Requirement: Send back every record exactly.

++++ Input records ++++

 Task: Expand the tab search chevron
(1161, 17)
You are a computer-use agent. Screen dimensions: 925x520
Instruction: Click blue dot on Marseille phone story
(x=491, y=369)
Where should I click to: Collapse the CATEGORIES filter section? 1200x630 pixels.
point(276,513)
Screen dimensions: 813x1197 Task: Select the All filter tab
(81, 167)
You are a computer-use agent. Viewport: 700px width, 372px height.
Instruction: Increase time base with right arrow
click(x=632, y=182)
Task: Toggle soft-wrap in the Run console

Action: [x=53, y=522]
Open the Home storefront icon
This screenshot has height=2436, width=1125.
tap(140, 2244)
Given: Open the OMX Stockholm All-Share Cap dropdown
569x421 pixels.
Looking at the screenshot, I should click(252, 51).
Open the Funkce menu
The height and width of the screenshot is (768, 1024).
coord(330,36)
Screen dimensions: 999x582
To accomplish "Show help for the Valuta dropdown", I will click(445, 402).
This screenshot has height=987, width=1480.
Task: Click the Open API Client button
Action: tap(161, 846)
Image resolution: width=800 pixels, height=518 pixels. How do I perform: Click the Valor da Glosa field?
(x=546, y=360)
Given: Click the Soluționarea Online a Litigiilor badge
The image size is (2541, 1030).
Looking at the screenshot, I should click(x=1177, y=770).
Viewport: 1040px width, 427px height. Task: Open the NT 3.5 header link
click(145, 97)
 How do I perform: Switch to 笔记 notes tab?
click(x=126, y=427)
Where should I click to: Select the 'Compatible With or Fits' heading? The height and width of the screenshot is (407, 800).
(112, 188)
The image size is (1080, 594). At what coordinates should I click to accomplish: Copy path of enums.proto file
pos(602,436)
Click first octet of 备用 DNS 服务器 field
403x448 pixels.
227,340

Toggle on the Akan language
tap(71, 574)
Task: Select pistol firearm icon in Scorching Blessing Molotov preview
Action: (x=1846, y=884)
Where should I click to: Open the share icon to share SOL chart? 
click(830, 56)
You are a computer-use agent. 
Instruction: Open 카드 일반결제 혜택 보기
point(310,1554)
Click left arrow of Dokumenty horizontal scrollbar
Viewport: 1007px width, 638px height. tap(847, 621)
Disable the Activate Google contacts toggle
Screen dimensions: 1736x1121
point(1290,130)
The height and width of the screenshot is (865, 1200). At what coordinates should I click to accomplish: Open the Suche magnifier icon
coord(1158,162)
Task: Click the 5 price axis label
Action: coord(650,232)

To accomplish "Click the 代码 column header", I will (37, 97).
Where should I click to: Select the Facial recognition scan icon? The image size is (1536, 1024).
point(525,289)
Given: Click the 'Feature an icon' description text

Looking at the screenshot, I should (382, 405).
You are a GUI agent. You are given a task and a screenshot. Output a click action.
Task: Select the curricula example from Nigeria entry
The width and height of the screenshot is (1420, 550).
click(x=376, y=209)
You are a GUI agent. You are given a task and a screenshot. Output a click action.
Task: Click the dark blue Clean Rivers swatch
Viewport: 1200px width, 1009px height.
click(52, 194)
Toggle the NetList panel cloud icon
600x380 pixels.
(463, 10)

++++

Solution:
 Task: Expand the tab search chevron
(1161, 17)
You are a computer-use agent. Screen dimensions: 925x520
Instruction: Click blue dot on Marseille phone story
(x=491, y=369)
Where should I click to: Collapse the CATEGORIES filter section? 1200x630 pixels.
point(276,513)
Screen dimensions: 813x1197 Task: Select the All filter tab
(81, 167)
You are a computer-use agent. Viewport: 700px width, 372px height.
Instruction: Increase time base with right arrow
click(x=632, y=182)
Task: Toggle soft-wrap in the Run console

Action: [x=53, y=522]
Open the Home storefront icon
This screenshot has height=2436, width=1125.
tap(140, 2244)
Given: Open the OMX Stockholm All-Share Cap dropdown
569x421 pixels.
Looking at the screenshot, I should click(252, 51).
Open the Funkce menu
The height and width of the screenshot is (768, 1024).
coord(330,36)
Screen dimensions: 999x582
To accomplish "Show help for the Valuta dropdown", I will click(445, 402).
This screenshot has height=987, width=1480.
Task: Click the Open API Client button
Action: tap(161, 846)
Image resolution: width=800 pixels, height=518 pixels. How do I perform: Click the Valor da Glosa field?
(x=546, y=360)
Given: Click the Soluționarea Online a Litigiilor badge
The image size is (2541, 1030).
Looking at the screenshot, I should click(x=1177, y=770).
Viewport: 1040px width, 427px height. Task: Open the NT 3.5 header link
click(145, 97)
 How do I perform: Switch to 笔记 notes tab?
click(x=126, y=427)
Where should I click to: Select the 'Compatible With or Fits' heading? The height and width of the screenshot is (407, 800).
(112, 188)
The image size is (1080, 594). At what coordinates should I click to accomplish: Copy path of enums.proto file
pos(602,436)
Click first octet of 备用 DNS 服务器 field
403x448 pixels.
227,340

Toggle on the Akan language
tap(71, 574)
Task: Select pistol firearm icon in Scorching Blessing Molotov preview
Action: (x=1846, y=884)
Where should I click to: Open the share icon to share SOL chart? 
click(830, 56)
You are a computer-use agent. 
Instruction: Open 카드 일반결제 혜택 보기
point(310,1554)
Click left arrow of Dokumenty horizontal scrollbar
Viewport: 1007px width, 638px height. tap(847, 621)
Disable the Activate Google contacts toggle
Screen dimensions: 1736x1121
point(1290,130)
The height and width of the screenshot is (865, 1200). At what coordinates should I click to accomplish: Open the Suche magnifier icon
coord(1158,162)
Task: Click the 5 price axis label
Action: coord(650,232)

To accomplish "Click the 代码 column header", I will (37, 97).
Where should I click to: Select the Facial recognition scan icon? The image size is (1536, 1024).
point(525,289)
Given: Click the 'Feature an icon' description text

Looking at the screenshot, I should (382, 405).
You are a GUI agent. You are given a task and a screenshot. Output a click action.
Task: Select the curricula example from Nigeria entry
The width and height of the screenshot is (1420, 550).
click(x=376, y=209)
You are a GUI agent. You are given a task and a screenshot. Output a click action.
Task: Click the dark blue Clean Rivers swatch
Viewport: 1200px width, 1009px height.
click(52, 194)
Toggle the NetList panel cloud icon
600x380 pixels.
(463, 10)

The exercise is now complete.